_Your task_
Below are some records. Write out the line that contains "Task: Click Jack & Jones store name" and all lines after it, exactly, but not the pictures.

_Materials provided_
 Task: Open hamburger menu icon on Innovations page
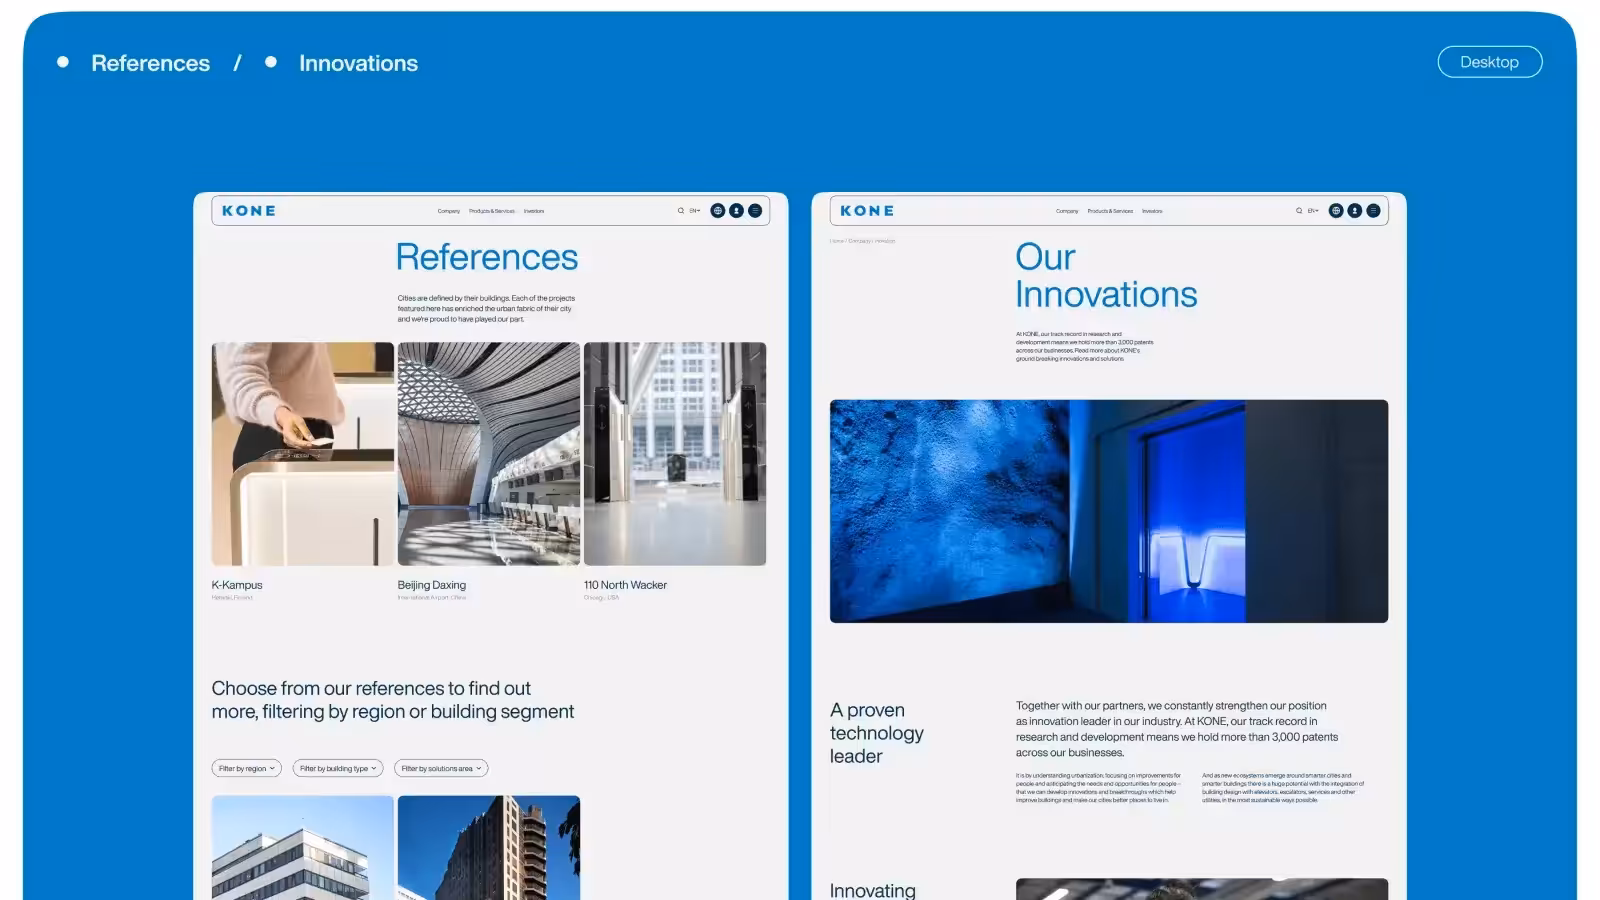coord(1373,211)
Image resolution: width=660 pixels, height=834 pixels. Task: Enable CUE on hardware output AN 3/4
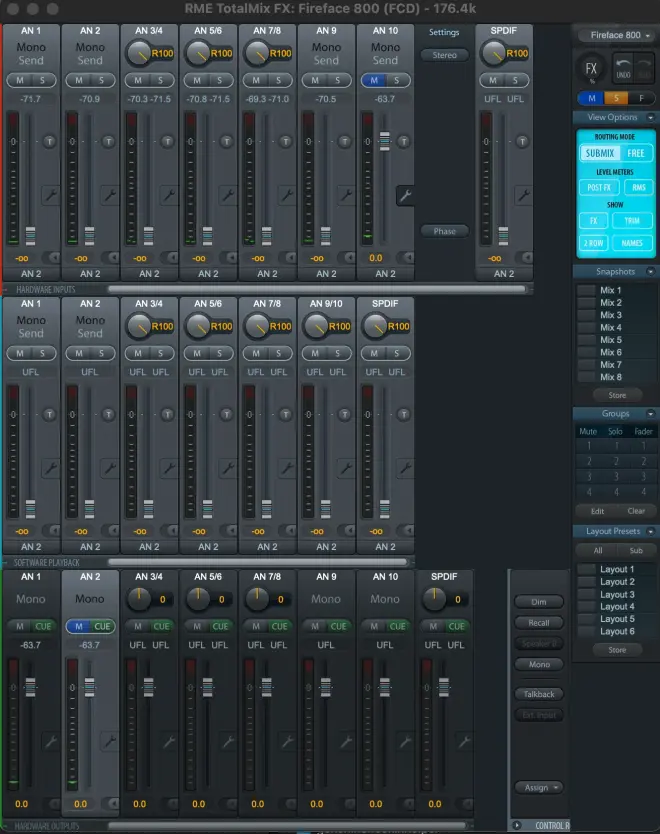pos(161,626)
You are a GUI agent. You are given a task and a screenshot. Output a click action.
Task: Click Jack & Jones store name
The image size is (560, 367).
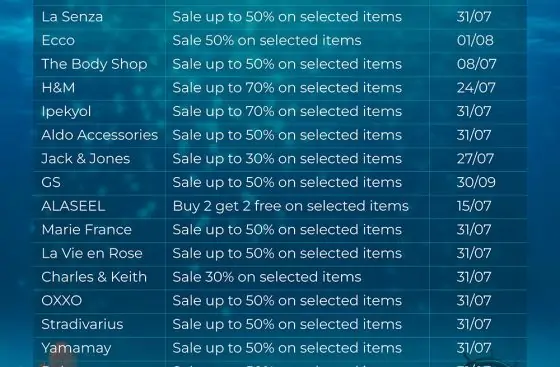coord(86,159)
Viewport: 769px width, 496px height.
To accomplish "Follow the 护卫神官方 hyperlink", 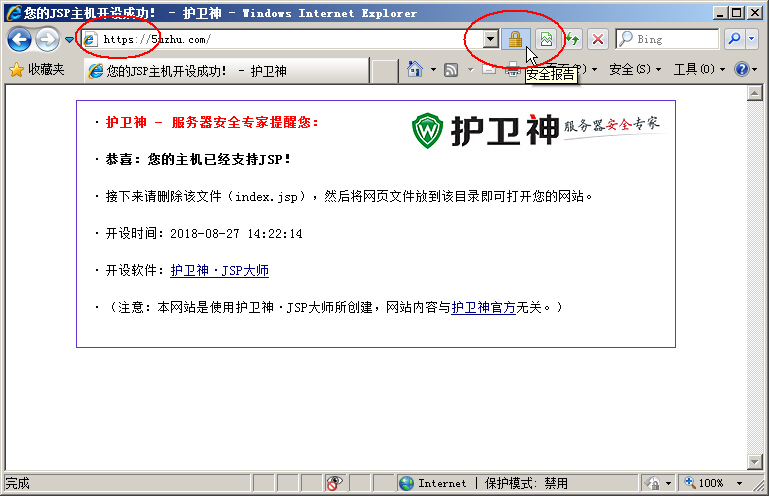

_Exercise answer_
Task: Click Jack & Jones store name
The image size is (560, 367).
coord(86,159)
Viewport: 769px width, 496px height.
To accomplish "Follow the 护卫神官方 hyperlink", 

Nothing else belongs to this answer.